The full set of records needs to be retyped exactly.

BEGIN

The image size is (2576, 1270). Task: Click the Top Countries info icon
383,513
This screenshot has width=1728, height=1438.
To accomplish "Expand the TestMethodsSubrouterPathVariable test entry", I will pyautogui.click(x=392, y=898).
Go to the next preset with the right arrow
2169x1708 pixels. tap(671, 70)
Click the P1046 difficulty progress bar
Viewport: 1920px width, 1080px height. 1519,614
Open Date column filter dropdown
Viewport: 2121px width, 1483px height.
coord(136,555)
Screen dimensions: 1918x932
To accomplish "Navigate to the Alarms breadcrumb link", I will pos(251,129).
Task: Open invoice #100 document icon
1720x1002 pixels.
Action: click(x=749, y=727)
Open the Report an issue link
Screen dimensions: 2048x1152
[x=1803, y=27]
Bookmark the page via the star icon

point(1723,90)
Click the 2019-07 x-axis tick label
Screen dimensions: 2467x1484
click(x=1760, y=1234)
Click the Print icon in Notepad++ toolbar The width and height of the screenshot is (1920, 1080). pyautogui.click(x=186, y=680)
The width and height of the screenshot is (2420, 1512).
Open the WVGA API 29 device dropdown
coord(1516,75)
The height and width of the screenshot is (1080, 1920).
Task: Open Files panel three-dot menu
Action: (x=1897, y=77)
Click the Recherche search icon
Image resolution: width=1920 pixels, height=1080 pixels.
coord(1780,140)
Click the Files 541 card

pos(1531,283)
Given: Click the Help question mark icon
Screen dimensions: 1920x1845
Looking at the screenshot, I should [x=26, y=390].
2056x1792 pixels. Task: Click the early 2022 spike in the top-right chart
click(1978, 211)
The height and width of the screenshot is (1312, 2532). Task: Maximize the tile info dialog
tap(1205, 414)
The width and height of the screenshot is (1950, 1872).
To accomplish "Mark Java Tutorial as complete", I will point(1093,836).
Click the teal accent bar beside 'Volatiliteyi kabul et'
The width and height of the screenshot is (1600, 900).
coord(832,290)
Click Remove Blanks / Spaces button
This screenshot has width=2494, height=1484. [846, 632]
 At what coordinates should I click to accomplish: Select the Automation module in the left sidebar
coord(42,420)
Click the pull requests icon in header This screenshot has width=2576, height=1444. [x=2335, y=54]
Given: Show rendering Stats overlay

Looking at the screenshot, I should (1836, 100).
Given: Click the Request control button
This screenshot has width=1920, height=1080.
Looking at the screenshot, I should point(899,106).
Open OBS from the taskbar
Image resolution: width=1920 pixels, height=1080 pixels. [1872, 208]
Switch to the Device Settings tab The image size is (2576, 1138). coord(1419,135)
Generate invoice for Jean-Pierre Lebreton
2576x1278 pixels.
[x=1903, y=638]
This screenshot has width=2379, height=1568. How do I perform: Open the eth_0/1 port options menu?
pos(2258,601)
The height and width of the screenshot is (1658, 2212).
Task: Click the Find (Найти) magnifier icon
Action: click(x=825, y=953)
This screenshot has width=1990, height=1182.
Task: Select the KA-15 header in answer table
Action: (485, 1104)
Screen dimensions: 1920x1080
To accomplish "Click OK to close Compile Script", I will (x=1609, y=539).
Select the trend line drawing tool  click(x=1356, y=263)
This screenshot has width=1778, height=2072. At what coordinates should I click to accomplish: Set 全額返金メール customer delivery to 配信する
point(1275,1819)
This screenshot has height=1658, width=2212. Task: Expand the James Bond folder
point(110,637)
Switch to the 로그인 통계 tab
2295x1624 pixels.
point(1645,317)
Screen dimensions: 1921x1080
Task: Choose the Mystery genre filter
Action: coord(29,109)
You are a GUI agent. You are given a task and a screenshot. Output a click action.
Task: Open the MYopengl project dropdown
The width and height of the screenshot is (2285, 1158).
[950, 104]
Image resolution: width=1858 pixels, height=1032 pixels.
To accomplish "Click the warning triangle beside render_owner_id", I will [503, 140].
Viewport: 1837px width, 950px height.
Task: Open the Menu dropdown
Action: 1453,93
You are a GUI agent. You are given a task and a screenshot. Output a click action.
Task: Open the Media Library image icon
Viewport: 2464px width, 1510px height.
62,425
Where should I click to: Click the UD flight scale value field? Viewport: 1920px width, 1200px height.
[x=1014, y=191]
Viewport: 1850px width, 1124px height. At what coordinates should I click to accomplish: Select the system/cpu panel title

END

Written answer:
The image size is (2576, 1270). Task: Click the Top Countries info icon
383,513
This screenshot has width=1728, height=1438.
To accomplish "Expand the TestMethodsSubrouterPathVariable test entry", I will pyautogui.click(x=392, y=898).
Go to the next preset with the right arrow
2169x1708 pixels. tap(671, 70)
Click the P1046 difficulty progress bar
Viewport: 1920px width, 1080px height. 1519,614
Open Date column filter dropdown
Viewport: 2121px width, 1483px height.
coord(136,555)
Screen dimensions: 1918x932
To accomplish "Navigate to the Alarms breadcrumb link", I will pos(251,129).
Task: Open invoice #100 document icon
1720x1002 pixels.
Action: click(x=749, y=727)
Open the Report an issue link
Screen dimensions: 2048x1152
[x=1803, y=27]
Bookmark the page via the star icon

point(1723,90)
Click the 2019-07 x-axis tick label
Screen dimensions: 2467x1484
click(x=1760, y=1234)
Click the Print icon in Notepad++ toolbar The width and height of the screenshot is (1920, 1080). pyautogui.click(x=186, y=680)
The width and height of the screenshot is (2420, 1512).
Open the WVGA API 29 device dropdown
coord(1516,75)
The height and width of the screenshot is (1080, 1920).
Task: Open Files panel three-dot menu
Action: (x=1897, y=77)
Click the Recherche search icon
Image resolution: width=1920 pixels, height=1080 pixels.
coord(1780,140)
Click the Files 541 card

pos(1531,283)
Given: Click the Help question mark icon
Screen dimensions: 1920x1845
Looking at the screenshot, I should [x=26, y=390].
2056x1792 pixels. Task: Click the early 2022 spike in the top-right chart
click(1978, 211)
The height and width of the screenshot is (1312, 2532). Task: Maximize the tile info dialog
tap(1205, 414)
The width and height of the screenshot is (1950, 1872).
To accomplish "Mark Java Tutorial as complete", I will point(1093,836).
Click the teal accent bar beside 'Volatiliteyi kabul et'
The width and height of the screenshot is (1600, 900).
coord(832,290)
Click Remove Blanks / Spaces button
This screenshot has width=2494, height=1484. [846, 632]
 At what coordinates should I click to accomplish: Select the Automation module in the left sidebar
coord(42,420)
Click the pull requests icon in header This screenshot has width=2576, height=1444. [x=2335, y=54]
Given: Show rendering Stats overlay

Looking at the screenshot, I should (1836, 100).
Given: Click the Request control button
This screenshot has width=1920, height=1080.
Looking at the screenshot, I should point(899,106).
Open OBS from the taskbar
Image resolution: width=1920 pixels, height=1080 pixels. [1872, 208]
Switch to the Device Settings tab The image size is (2576, 1138). coord(1419,135)
Generate invoice for Jean-Pierre Lebreton
2576x1278 pixels.
[x=1903, y=638]
This screenshot has width=2379, height=1568. How do I perform: Open the eth_0/1 port options menu?
pos(2258,601)
The height and width of the screenshot is (1658, 2212).
Task: Click the Find (Найти) magnifier icon
Action: click(x=825, y=953)
This screenshot has width=1990, height=1182.
Task: Select the KA-15 header in answer table
Action: (485, 1104)
Screen dimensions: 1920x1080
To accomplish "Click OK to close Compile Script", I will (x=1609, y=539).
Select the trend line drawing tool  click(x=1356, y=263)
This screenshot has width=1778, height=2072. At what coordinates should I click to accomplish: Set 全額返金メール customer delivery to 配信する
point(1275,1819)
This screenshot has height=1658, width=2212. Task: Expand the James Bond folder
point(110,637)
Switch to the 로그인 통계 tab
2295x1624 pixels.
point(1645,317)
Screen dimensions: 1921x1080
Task: Choose the Mystery genre filter
Action: coord(29,109)
You are a GUI agent. You are given a task and a screenshot. Output a click action.
Task: Open the MYopengl project dropdown
The width and height of the screenshot is (2285, 1158).
[950, 104]
Image resolution: width=1858 pixels, height=1032 pixels.
To accomplish "Click the warning triangle beside render_owner_id", I will [503, 140].
Viewport: 1837px width, 950px height.
Task: Open the Menu dropdown
Action: 1453,93
You are a GUI agent. You are given a task and a screenshot. Output a click action.
Task: Open the Media Library image icon
Viewport: 2464px width, 1510px height.
62,425
Where should I click to: Click the UD flight scale value field? Viewport: 1920px width, 1200px height.
[x=1014, y=191]
Viewport: 1850px width, 1124px height. At what coordinates should I click to accomplish: Select the system/cpu panel title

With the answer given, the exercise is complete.